ConTech Conversations presents a discussion with a leader in the construction technology field each month. Click here for past discussions.
Jim Lynch, it’s safe to say, has seen a lot. The senior vice president and general manager of Autodesk Construction Solutions, Lynch has seen a lot of contech trends evolve in his 25 years in the industry, from automation and AI development to a new future with robots and digital twins. His experience also helps him to pinpoint future trends, like the use of robots and digital twins in the construction sector, which he expects to become more widespread in coming years.
After graduating from Fitchburg State University in Fitchburg, Massachusetts, he found his way to a couple of different companies before joining Autodesk in 1997. While there, Lynch worked with the company on computer-aided design, developing the next-generation mechanical-design product Autodesk Inventor.
Here, Lynch talks about his career, the most impressive contech developments of the last 25 years and what he thinks the next 25 will bring.
Editor’s Note: This interview has been edited for brevity and clarity.
CONSTRUCTION DIVE: What sparked your interest in construction technology?
JIM LYNCH: I was intrigued after working on Autodesk Inventor for three years. I was paying close attention to the other markets that are best served [by technology], and I have always found the construction space interesting. It seemed inefficient and like it produced a lot of waste. Every project seemed unique. I remember thinking: “If construction could embrace more technology and mechanical or manufacturing processes [such as] right to drive, more predictability and consistency and better utilization of materials and resources, that could be really interesting.”
In 2003, we acquired a product called Revit, which was a small company at the time, but with a big vision. Today, Revit is the global market-leading tool for architectural and engineering design in the AEC space. It brought the concept of BIM to the market. We knew there was really something there: It was taking CAD to the next level with more intelligence, more automation, more information and more data. As we made great progress on the AEC market, we turned our attention to construction. We’ve seen more progress in construction in terms of automation and embracing technology over the last 5-7 years than before. We still have a long way to go, but the customers that I talk to understand that technology can play a key role in helping them to drive a more predictable, safer and more sustainable business.
In your career, what singular advancement has impressed you the most?
I’ve been impressed with the way the industry has quickly embraced, in its simplest form, tools to drive better collaboration. I hear every day from our customers how much time that saves and how much re-work it eliminates.
There are also so many things that have impressed me with what I’m seeing in terms of adoption and technology usage. I was talking to a customer recently, and they told me: “We don’t consider ourselves a construction company.

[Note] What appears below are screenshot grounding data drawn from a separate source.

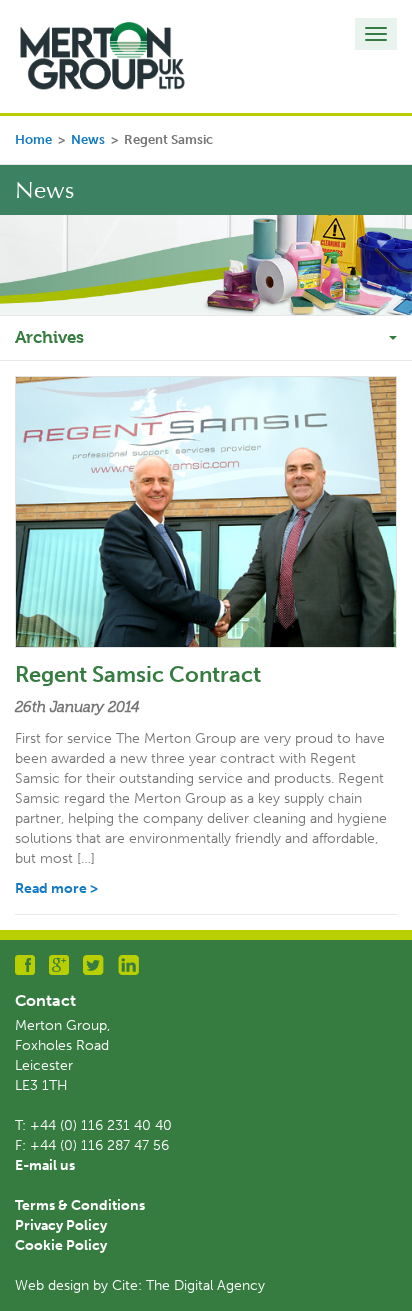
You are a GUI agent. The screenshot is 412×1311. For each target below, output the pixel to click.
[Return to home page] (102, 55)
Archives (49, 337)
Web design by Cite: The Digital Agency (140, 1285)
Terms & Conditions (80, 1205)
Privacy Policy (61, 1225)
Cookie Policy (61, 1245)
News (88, 139)
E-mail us (45, 1165)
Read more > (56, 888)
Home (33, 139)
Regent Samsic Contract (138, 674)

We consider ourselves a data company that builds.” I’ve been really impressed watching customers use data from a previous project to extract key learnings and insights to drive better outcomes. It’s all made possible through technologies like machine learning. Watching how the industry has embraced machine learning has been inspiring and compelling.
If you look further out, the idea of robots on the job site, more modular construction, more off-site construction, more prefabrication — we’re starting to see more of all that. We’re seeing better outcomes already, and it’s early. I’m really inspired by what I see.
You’ve been in this industry for 25 years. What’s coming in the next 25?
Data is going to be huge. Artificial intelligence is going to play a huge role in the industry: I think it’s going to change the way we do inspections and it’s going to fundamentally change the way we build. You’re going to see a much tighter link between design and construction.
The other big thing we’re going to see is the concept of a digital twin. It’s a hot buzz word these days. We have a digital twin effort that we’re working on called Tandem: the idea of being able to deliver [the] project to the owner and not only giving them the keys to their building, but giving them a digital asset that allows them to predict when a chiller is going to go down, to understand every point in time in the life of that asset. I think you’ll see more sensors used during construction and operations and maintenance so that teams can have accurate information at any point in time throughout the lifecycle of a project.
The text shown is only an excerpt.